500 DAYS OF SUMMER Blu-Ray (***½, 95 mins., 2009, PG-13; Fox). WHAT IT IS: One of the year’s best films, director Marc Webb’s winning chronicle of the romance that blooms -- and then fades -- between young couple Joseph Gordon-Levitt and Zooey Deschanel manages to be funny, poignant, emotional and yet never saccharine and melodramatic. Gordon-Levitt is especially good here as a frustrated greeting card copywriter who finds what he thinks is a kindred spirit in office temp Deschanel; he believes in the prospects of true love, she doesn’t. Their differences are reconciled initially by their mutual attraction for one another, but as time progresses his needs and desires are clearly different than hers. What separates “500 Days of Summer” from other films on this similar narrative line is how the picture is told – writers Scott Neustadter and Michael H. Weber jump around playfully in the film’s time frame, contrasting sequences of the couple’s early time together with how it all ends. It makes for an interesting dynamic that also prevents the film’s second half from becoming overly depressing, with director Webb spicing up the drama with musical numbers, humor and insight, as well as a vastly appealing widescreen visual pallet. TECH SPECS: Fox’s Blu-Ray disc is a delight, offering a highly satisfying AVC encoded 1080p transfer and DTS Master Audio sound. Supplements include commentary from Webb and Gordon-Levitt, deleted/extended scenes, a Making Of featurette, audition tapes, storyboards, a music video, and a digital copy for portable media players. AISLE SEAT BOTTOM LINE: In a year filled to the brim with brainless spectacles like “Transformers 2,” a movie like “500 Days of Summer” feels like a refreshing tonic in a sea of cinematic mediocrity. You’ve heard that before, undoubtedly, but this is an honest, highly entertaining and well-performed romantic comedy-drama that’s engaging and appealing throughout. Highly recommended!

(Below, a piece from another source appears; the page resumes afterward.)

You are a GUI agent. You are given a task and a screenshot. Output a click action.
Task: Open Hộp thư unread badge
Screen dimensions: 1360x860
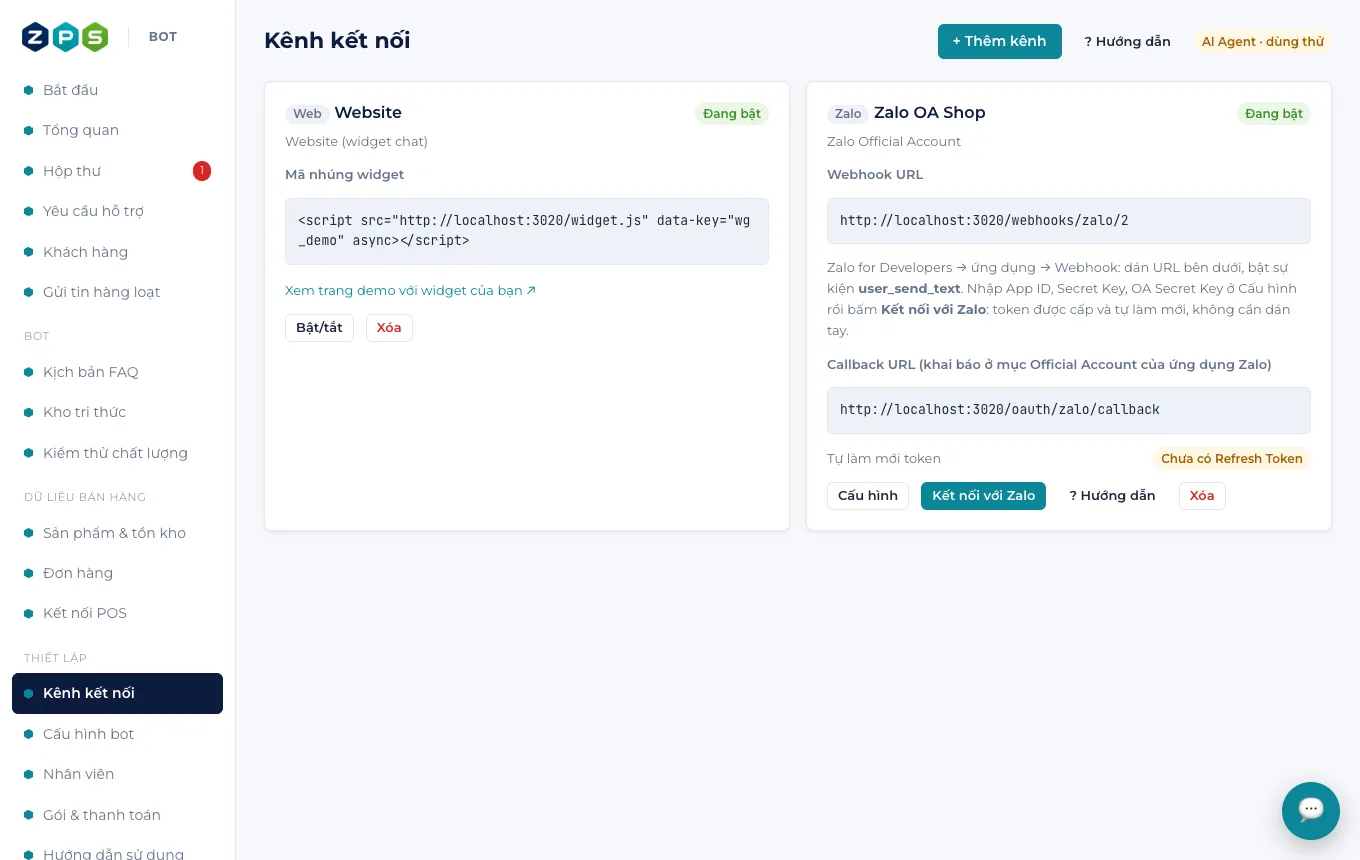click(x=202, y=171)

FAMILY GUY PRESENTS “SOMETHING, SOMETHING, SOMETHING DARK SIDE” Blu-Ray (59 mins., 2009; Fox): Family Guy’s spoof of “The Empire Strikes Back” debuts exclusively on video, offering much like its “Blue Harvest” predecessor an amusing, if not highly affectionate, ribbing of the second “Star Wars” film. As with “Blue Harvest” some of the gags score more than others (one memorable bit involves Leonard Nimoy’s mailbox), and “Family Guy” fans will be most satisfied with the comedy on-hand -- though it does tend to drag on a bit. Fox’s Blu-Ray disc includes commentary from creator Seth MacFarlane and several of his staff members, a “sneak peek” redthrough of the next Family Guy Star Wars spoof, and a digital copy for portable media players. The BD transfer is presented in its original 1.33 full-screen ratio with DTS Master Audio, which boasts a few four-letter words, and also comes with a digital copy.

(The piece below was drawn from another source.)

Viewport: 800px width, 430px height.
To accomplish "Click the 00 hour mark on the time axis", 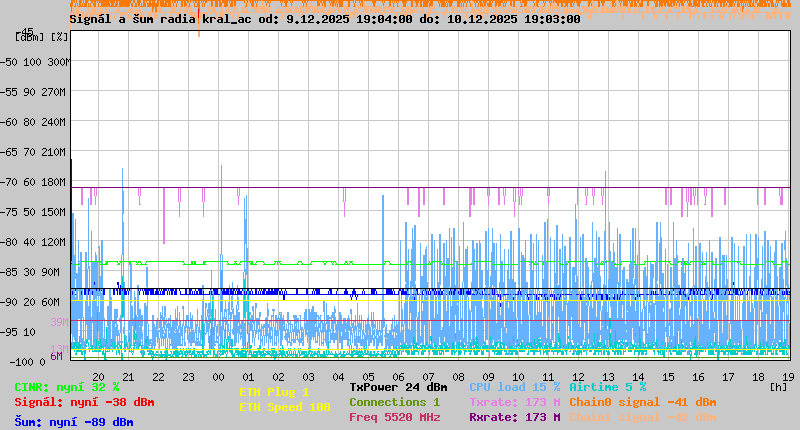I will click(x=219, y=377).
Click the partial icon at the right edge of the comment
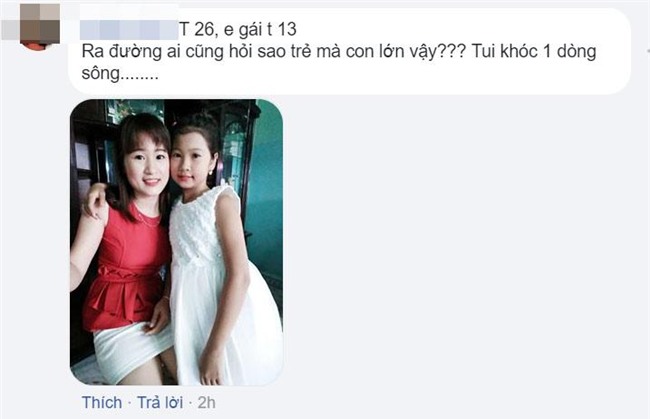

ALL ABOUT STEVE Blu-Ray (*, 99 mins., 2009, PG-13; Fox):
Sandra Bullock has had a career year thanks to the phenomenal box-office performance of “The Proposal” and “The Blind Side,” the latter picture likely going to be the first film to generate her an Oscar nomination for Best Actress as well. The success of those two films is contrasted by the long-shelved “All About Steve,” an awful "comedy" Bullock also produced with the actress starring as a cooky woman who goes on a blind date with a TV cameraman (Bradley Cooper) and proceeds to follow him on a cross-country trek. Even the appearance of co-stars Thomas Haden Church and Ken Jeong can’t overcome this painful, "what were they thinking?" effort, which Fox has brought to Blu-Ray in a typically strong presentation for the studio. In addition to a colorful AVC encoded 1080p (1.85) transfer and DTS Master Audio soundtrack, extras include commentary, deleted/alternate scenes, a gag reel, numerous featurettes and a digital copy for media players.

NEXT TIME: CLOUDY WITH A CHANCE OF MEATBALLS and more! Until then, don't forget to drop in on the official Aisle Seat Message Boards and direct any emails to our email address. Cheers and Happy New Year to one and all!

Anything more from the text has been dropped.